The drawers have full extension slides that I got on closeout for about $4/pair. The downside to that good deal is that no pairs were the same as any other. At lease it seemed that way. A couple smaller projects down the road are to add a fence with stops. And a shroud to control the dust and a small chute to direct it to a box below.










The next project was a couple of boxes to fill a space created by the door to the new shop. The main use for this cabinet is to set plans and other stuff on. It also makes for good storage for batteries and chargers. A power strip helps keep the jumble of cords out of sight any way. I'll have to watch and see if it gets too warm. So far so good. There's a little bit of walnut, maple, and poplar, mostly so I could experiment with different stains and finishes.

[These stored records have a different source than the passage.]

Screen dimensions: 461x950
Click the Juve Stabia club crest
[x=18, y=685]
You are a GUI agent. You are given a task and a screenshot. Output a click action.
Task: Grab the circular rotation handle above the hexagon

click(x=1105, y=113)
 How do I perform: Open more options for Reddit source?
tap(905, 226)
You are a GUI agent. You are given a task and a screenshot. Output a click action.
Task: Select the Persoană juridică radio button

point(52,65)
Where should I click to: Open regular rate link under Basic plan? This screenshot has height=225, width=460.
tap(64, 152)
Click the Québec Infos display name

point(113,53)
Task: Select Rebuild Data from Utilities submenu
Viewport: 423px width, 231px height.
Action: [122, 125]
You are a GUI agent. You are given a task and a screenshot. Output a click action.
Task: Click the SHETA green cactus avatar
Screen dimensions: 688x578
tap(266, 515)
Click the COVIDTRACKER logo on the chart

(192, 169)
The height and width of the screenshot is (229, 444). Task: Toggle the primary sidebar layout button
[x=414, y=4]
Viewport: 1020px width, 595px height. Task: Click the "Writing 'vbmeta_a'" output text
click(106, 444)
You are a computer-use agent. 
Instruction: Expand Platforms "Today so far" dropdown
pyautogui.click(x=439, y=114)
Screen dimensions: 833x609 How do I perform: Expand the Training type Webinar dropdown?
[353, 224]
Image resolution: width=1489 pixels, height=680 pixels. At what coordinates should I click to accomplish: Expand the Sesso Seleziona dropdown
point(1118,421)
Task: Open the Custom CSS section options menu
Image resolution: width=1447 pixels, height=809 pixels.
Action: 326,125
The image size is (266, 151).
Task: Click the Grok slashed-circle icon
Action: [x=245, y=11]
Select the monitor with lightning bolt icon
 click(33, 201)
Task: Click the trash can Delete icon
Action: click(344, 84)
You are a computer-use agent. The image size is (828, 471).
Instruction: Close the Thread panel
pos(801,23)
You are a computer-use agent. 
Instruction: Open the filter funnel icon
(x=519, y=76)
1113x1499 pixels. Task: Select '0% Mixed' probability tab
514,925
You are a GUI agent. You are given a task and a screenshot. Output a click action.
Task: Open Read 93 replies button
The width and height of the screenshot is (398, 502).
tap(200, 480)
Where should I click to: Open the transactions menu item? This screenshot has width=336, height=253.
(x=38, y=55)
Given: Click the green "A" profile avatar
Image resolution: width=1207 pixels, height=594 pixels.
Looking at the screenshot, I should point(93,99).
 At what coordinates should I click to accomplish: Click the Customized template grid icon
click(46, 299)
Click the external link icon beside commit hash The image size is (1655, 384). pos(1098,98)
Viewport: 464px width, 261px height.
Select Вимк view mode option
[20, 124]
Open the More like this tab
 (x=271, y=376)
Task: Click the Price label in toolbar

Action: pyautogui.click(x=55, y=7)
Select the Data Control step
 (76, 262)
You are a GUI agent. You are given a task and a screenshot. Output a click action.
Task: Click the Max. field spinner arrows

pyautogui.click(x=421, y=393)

The last project came about from a need for a place to keep saw blades. Putting them back into their original packaging after changing them just wasn't happening. I needed somewhere that would be easy and secure. Came across a plan in "The Complete Small Shop" magazine that filled the bill and then some. It's made from 2 X douglas fir strips lap jointed, covered with ¼" pegboard. There's a lot more storage on it than I was expecting, but that will get used. I made the mistake of not jointing adjacent faces of the 2X and wrestled with it the whole way through. The plan called for 1 ½" x 1 ½" pieces and I wouldn't end up with that if I had jointed the face. In hindsight, I should have wrestled with the plan instead. All in all a fun project though.


----------



## NBeener (Sep 16, 2009)

jcwalleye said:


> *Organizing the shop*
> 
> Shop Upgrades
> 
> ...


Okay.

I've just added you to the list of people whose shop jigs and shop furniture look better than the HOME furniture that I build ;-)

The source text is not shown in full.